Trecho selecionado
- - - -

As universidades públicas, no país, enfrentam uma crise financeira e política. A retenção ou corte de recursos por parte dos gestores responsáveis pelas diretrizes e programas relacionados com o setor do ensino superior, tem sido motivo de questionamentos pela comunidade acadêmica. 

Se as universidades passam por crise, os sistemas de bibliotecas, nelas existentes, também entram em crise; em alguns casos até mesmo em situação de colapso.

Afinal, bibliotecas universitárias são sistemas que não operam isoladamente de suas instituições de acolhimento. Sua estratégia de desenvolvimento deve estar alinhada com a da instituição, bem como a sua visão do futuro. 

Assim, é razoável supor que as políticas que atualmente afetam o setor têm impacto sobre as bibliotecas universitárias. E o impacto não se reflete apenas em seu funcionamento, mas também nas iniciativas de mudanças e definição de prioridades, ou seja, na definição de seu plano estratégico de curto, médio ou longo prazo.

Apesar do cenário pouco otimista até o momento, é sempre importante repensar a inserção da biblioteca universitária e/ou do sistema de bibliotecas universitárias na Universidade brasileira; e o seu papel dedicado ao aprimoramento e desenvolvimento acadêmico da comunidade que atende, em consonância com as tendências internacionais das bibliotecas universitárias contemporâneas. 

A transição marcante dos suportes de informação do meio impresso para o digital, coloca novos e significativos desafios para a gestão dos serviços de biblioteca, entre eles a necessidade de incorporar tecnologias da informação, definir novas políticas e procedimentos técnicos, identificar riscos e oportunidades para a melhoria da qualidade dos seus dados, produtos e serviços, além de capacitar, continuamente, as equipes e os seus usuários.

Neste sentido, emerge atualmente, o caso da Universidade de São Paulo e do Sistema Integrado de Bibliotecas da USP - SIBI. Segundo comentários, na busca pela inovação do Sistema, um Docente de Medicina foi nomeado Diretor Técnico do SIBI. Com a nomeação surge a proposta de transformar ou apensar o SIBI sob a custódia de uma Agência de Gestão da Informação Acadêmica - AGIA.

Em realidade, tem-se mais uma proposta, entre tantas outras preconizadas para o Sistema de Bibliotecas. Por exemplo, em 2014, a própria Universidade constituiu um Grupo de Trabalho, pela Portaria do Reitor de 13.03.2014, que resultou no Relatório Final: “O papel das bibliotecas na estrutura das universidades modernas e a reestruturação do Sistema Integrado de Bibliotecas da Universidade de São Paulo”. 

O Grupo de Trabalho propôs uma série de recomendações que consideravam os novos modelos de bibliotecas universitárias e sua inserção na missão da Universidade contemporânea e, também, apontou para possíveis soluções sobre alguns dos problemas então existentes. Nota-se, entretanto, que esforços, tempo e recursos dispendidos costumam tornar-se em vão, no âmbito universitário.

- - - -

Tarefa proposta 1
Enumere os desafios para a gestão dos serviços de biblioteca que o trecho selecionado associa à transição dos suportes de informação do meio impresso para o digital.
Tarefa proposta 2
Dê prosseguimento ao texto sobre a crise das bibliotecas universitárias, a partir da última frase apresentada.

Material de origem
- - - -

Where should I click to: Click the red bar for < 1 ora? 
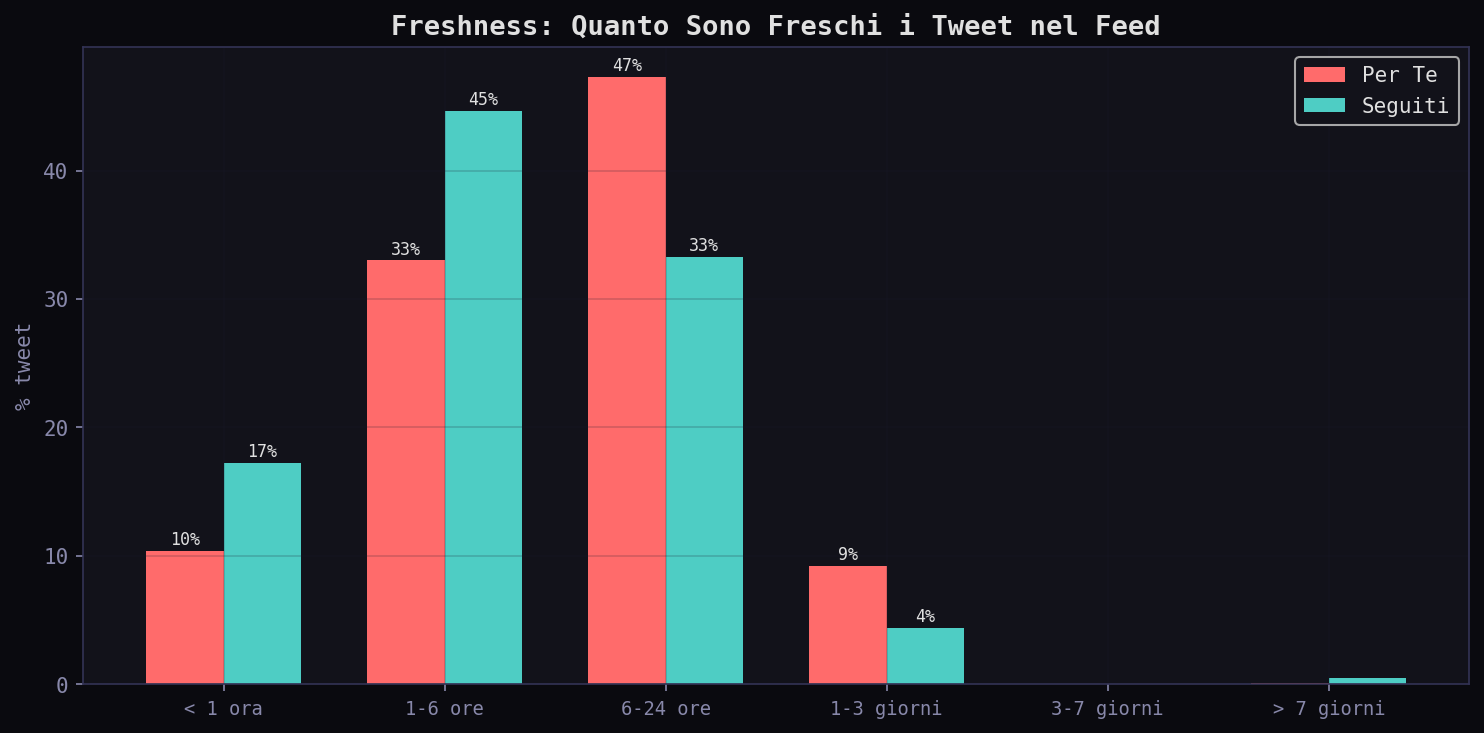pyautogui.click(x=185, y=617)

- - - -

Resultado da tarefa 1
- Incorporar tecnologias da informação
- Definir novas políticas e procedimentos técnicos
- Identificar riscos e oportunidades para a melhoria da qualidade dos seus dados, produtos e serviços
- Capacitar, continuamente, as equipes e os seus usuários

Resultado da tarefa 2
Hoje, alegam-se que a complexidade do ambiente universitário envolve alto custo e uma permanente transformação das atividades de pesquisa, aspectos que requerem um novo modelo conceitual, a saber: Incremento da coordenação; Polos de Acesso e Estudo; Compartilhamento; Agilidade e Racionalidade; Visibilidade e Impacto.

Como proposta de inovação, apresenta-se os termos:

§ Bibliotecas Polos: constando de bibliotecas revitalizadas de alto padrão; oferecimento de serviços, espaços, acesso a recursos e informações – locais de atendimento e permanência; os polos serão constituídos conforme a área de conhecimento e as potencialidades de cada Campus ou região, criando uma rede de cooperação.

§ Escritório de Comunicação Acadêmica: Promoção de políticas e recursos de acesso aberto; Expansão e Manutenção do Repositório Institucional da USP; Apoio ao pesquisador (identificação, visibilidade, pesquisa, escrita e redação, fomento).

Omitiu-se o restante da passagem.